7 Tips To Create a Bee Garden
1. Rethink Your Lawn
Replace
part or all of your front lawn grass with flowering plants, which
provides food and habitat for honey bees, bumble bees, solitary bees,
butterflies and other pollinators.
2. Select single flower tops for your bee garden
such
as daisies and marigolds, rather than double flower tops such as double
impatiens. Double headed flowers look showy but produce much less
nectar and make it much more difficult for bees to access pollen.
See also: 21 Flowers Bees Love
3. Skip the highly hybridized plants
which have been bred not to seed and thus produce very little pollen for bees.

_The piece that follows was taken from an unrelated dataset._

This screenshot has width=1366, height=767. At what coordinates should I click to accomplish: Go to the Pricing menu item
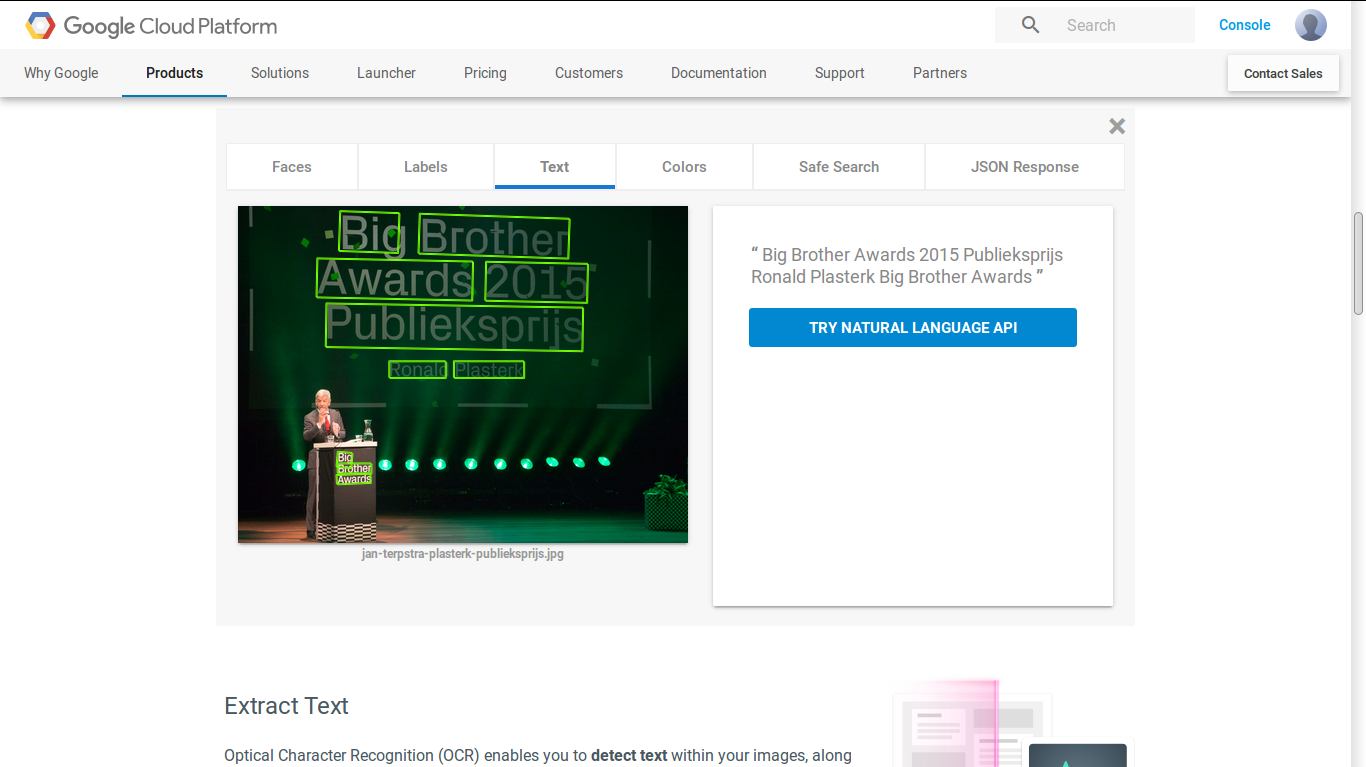(485, 73)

4. Plan for blooms year-round
Plant
at least three different types of flowers in your bee garden to ensure
blooms through as many seasons as possible. This will provide bees and
other pollinators with a constant source of food.
For example:
- - Crocus, hyacinth, borage, calendula, and wild lilac provide enticing spring blooms in a bee garden.
- - Bees feast on bee balm, cosmos, echinacea, snapdragons foxglove, and hosta in the summer.
- - For fall, zinnias, sedum, asters, witch hazel and goldenrod are late bloomers that will tempt foragers.
5. Build Homes for Native Bees
Leave
a patch of the garden in a sunny spot uncultivated for native bees that
burrow. Some native bees also need access to soil surface for nesting.
For wood- and stem-nesting bees, this means piles of branches, bamboo
sections, hollow reeds, or nesting blocks made out of untreated wood.
Mason bees need a source of water and mud, and many kinds of bees are
attracted to weedy, untended hedgerows.
6. Only Use Natural Pesticides and Fertilizers
Avoid
using herbicides or pesticides in the bee garden. They not only can be
toxic to bees but also are best not introduced to children or adults
that visit your garden. Ladybugs, spiders, and praying mantises will
naturally keep pest populations in check.
7. Build a Bee Bath
Bees
need a place to get fresh, clean water. Fill a shallow container of
water with pebbles or twigs for the bees to land on while drinking. Make
sure to maintain the container full of fresh water to ensure that they
know they can return to the same spot every day in your bee garden.